1. Fear of the consequences of government intervention.
Despite their effectiveness in using fear to control our response to Covid, the same approach hasn’t worked for the Government in its attempts to control the housing market, which is why I’ve listed it first. Decades of history teach us that government and Reserve Bank policies may unsettle people enough to move the needle for a few short weeks or months – but that, ultimately, they will make no appreciable difference to the trajectory of the market in the medium and long-term. We’re witnessing this, right now, in the wake of a suite of changes which were claimed would slow house price growth to near-zero – at a time when house price growth has rarely ever been higher.
Ashley Church: “Don’t let the fearmongers steal your future.” Photo / Ted Baghurst
2. Fear of missing out.
The fear of missing out on a property is a far more pervasive influencer of the property market than government policy. That’s not my opinion – it’s the verdict of the market, itself, which over the past 50-plus years has seen repeated cyclic booms leading to ever-increasing house prices.
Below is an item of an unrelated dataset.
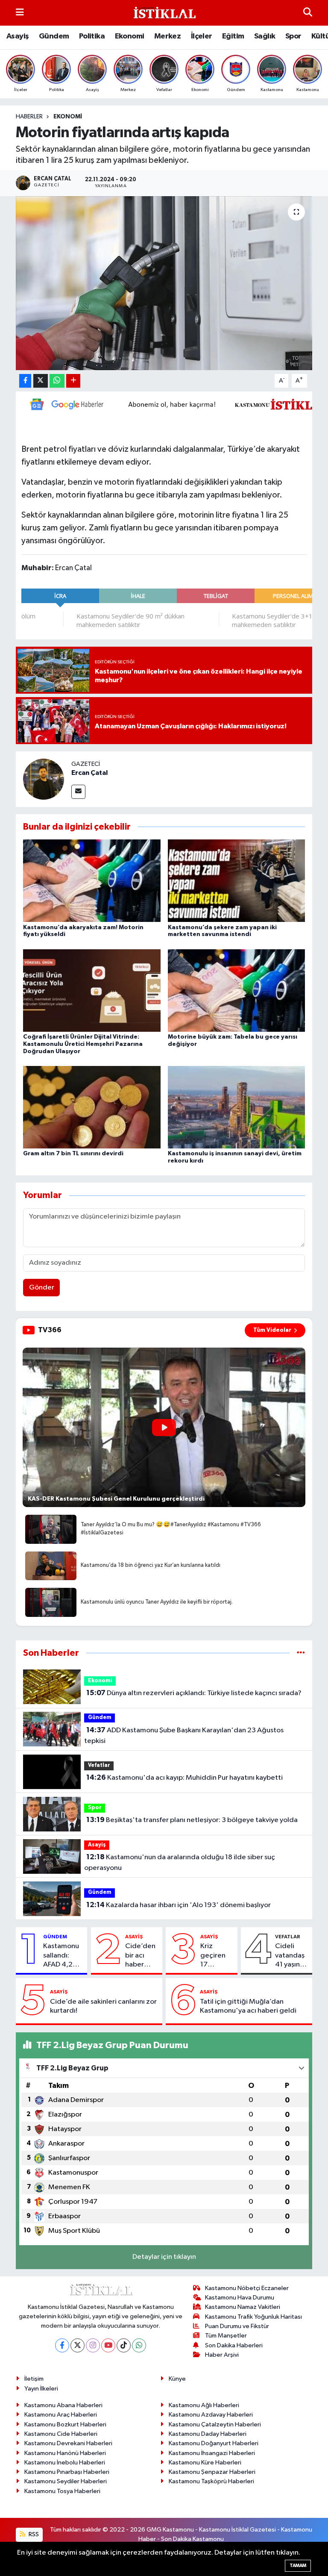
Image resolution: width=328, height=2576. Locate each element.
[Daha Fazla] (73, 381)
The fear of missing out, coupled with the expectation of capital gain, are the two fundamental drivers of the New Zealand housing market.
3. Fear of a market crash.
Of the three fears listed, this is the most destructive. I could fill volumes with the stories of people who held off buying property because they heard or read that the market was “about to crash”. Despite the occasional claim that I have some sort of vested interest in “talking up the market”, the exact opposite is true. I have taken my own advice over the decades and have put myself in a position where I will be very comfortable for the rest of my life – and it saddens me to see so many young people missing out on being in the same position simply because they have heeded the advice of those who peddle fear.
Like Covid, the property market comes with risks that we should be aware of and should mitigate against. But there’s a big difference between acting with caution and being too scared to live.
Don’t let the fearmongers steal your future.